- Cães também podem sentir cócegas, por possuírem terminações nervosas que captam o toque leve ou repetitivo.
- Regiões sensíveis incluem barriga, patas, axilas, pescoço, base da cauda e atrás das orelhas, com reações que variam conforme o cão.
- O movimento causado pelos estímulos pode parecer “risada”, mas é, na verdade, um reflexo não controlado; nem sempre o cão está gostando.
- Sinais de desconforto incluem afastar-se, rosnar ou ficar rígido; cada animal reage de forma diferente ao toque.
- Quando feito com cuidado e observando o comportamento, o toque pode fortalecer o vínculo entre tutor e cão, desde que não haja exageros.

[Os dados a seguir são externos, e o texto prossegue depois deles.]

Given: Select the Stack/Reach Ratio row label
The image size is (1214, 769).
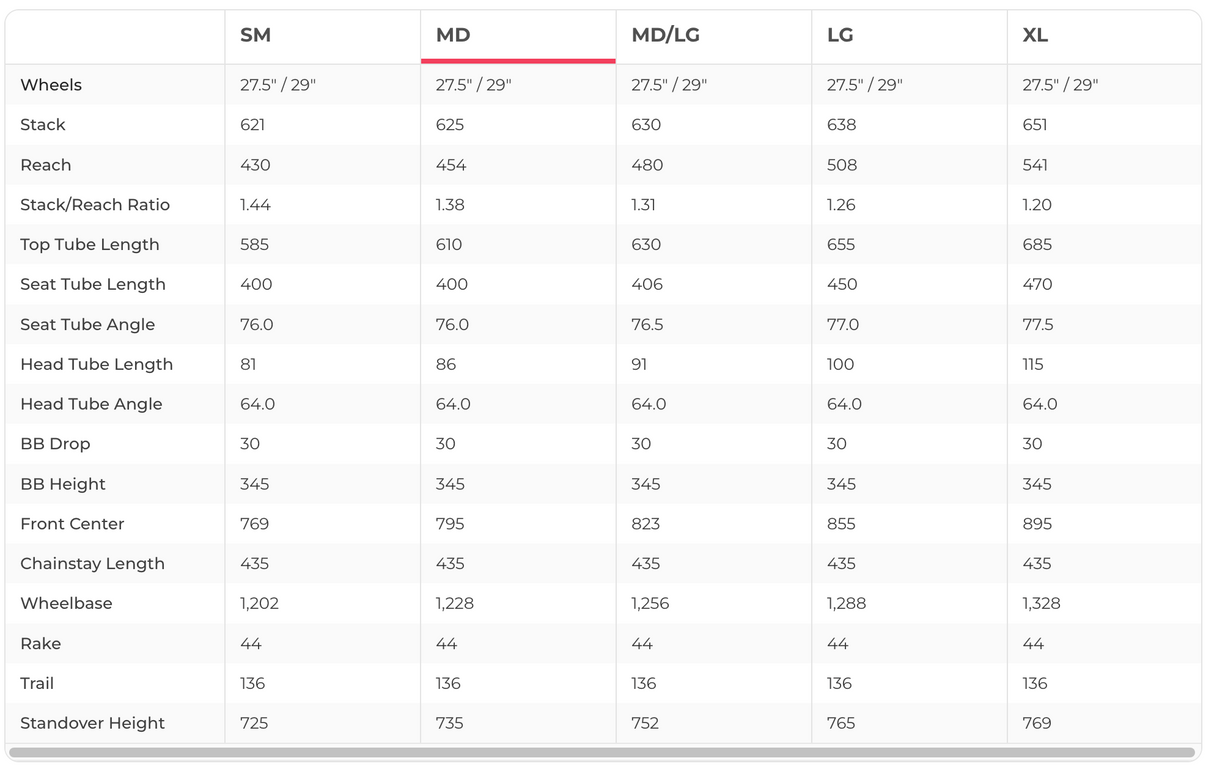Looking at the screenshot, I should [95, 205].
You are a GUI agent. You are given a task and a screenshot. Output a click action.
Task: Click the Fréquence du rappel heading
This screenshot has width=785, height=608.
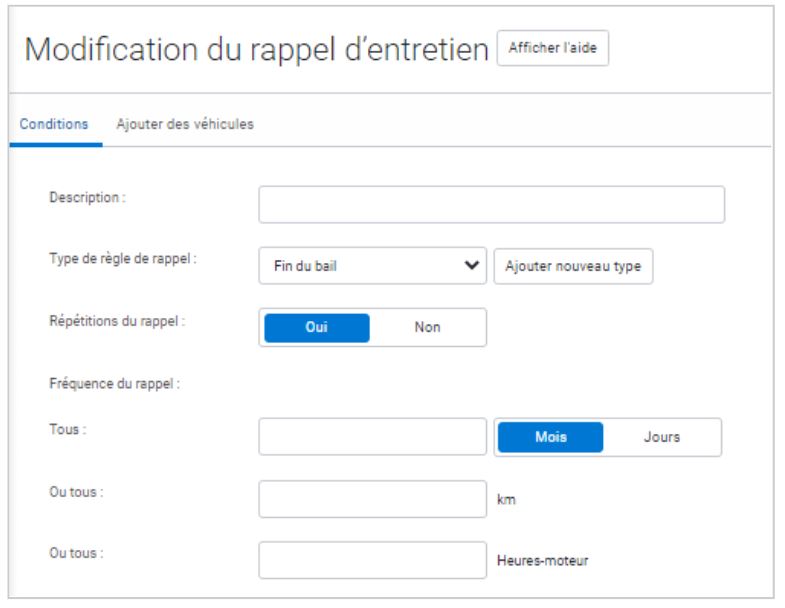(114, 382)
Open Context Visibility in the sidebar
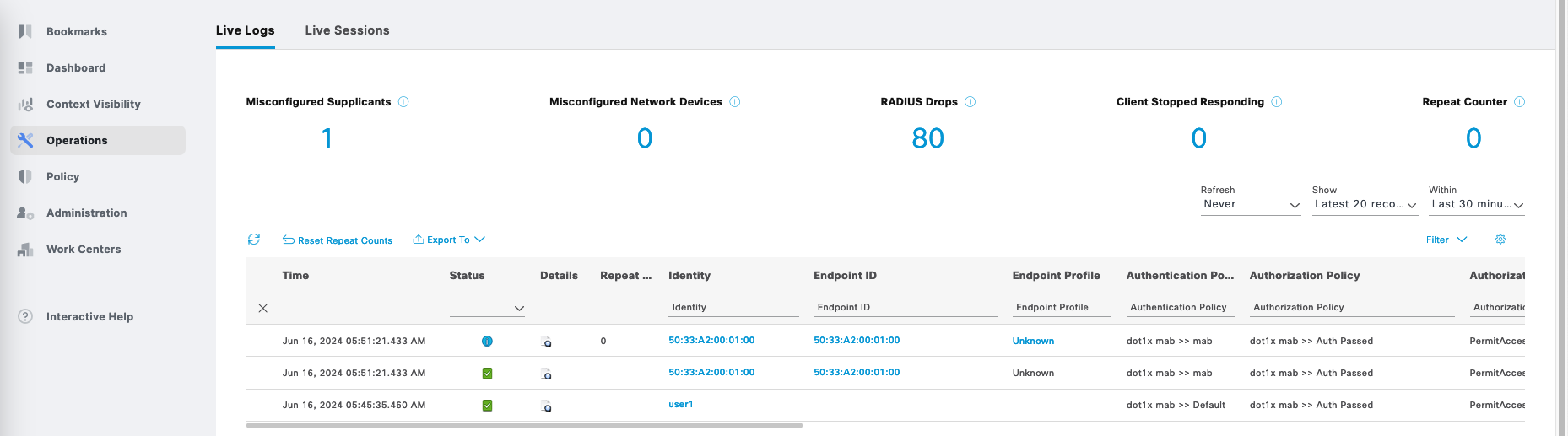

Assim como os humanos, os cães também podem sentir cócegas. O toque leve ou repetitivo ativa terminações nervosas espalhadas pelo corpo, gerando estímulos sensoriais.
Regiões como barriga, patas e laterais costumam apresentar sensibilidade maior. O reflexo ocorre sem controle consciente, levando aos movimentos involuntários ou espasmos.
Além da barriga, áreas como axilas, pescoço, base da cauda e atrás das orelhas podem desencadear respostas semelhantes. A intensidade varia com idade, raça e histórico de experiências.
Nem todos gostam da sensação
Embora possa parecer engraçado, nem todos os cães estão se divertindo. O movimento pode ser apenas um reflexo; alguns cães se incomodam com estímulos repetidos ou fortes.
Sinais de desconforto incluem afastar-se, rosnar ou ficar rígido. Respeitar esses sinais é essencial para evitar estresse ou ansiedade durante a brincadeira.
Conexão cuidadosa
Quando o cão está receptivo, o toque suave em áreas de aprovação pode fortalecer o vínculo com o tutor. O importante é manter apenas toques que geram relaxamento.
Carícias moderadas, observando a resposta do animal, ajudam a promover bem-estar. Evitar repetições intensas evita desconforto e estresse.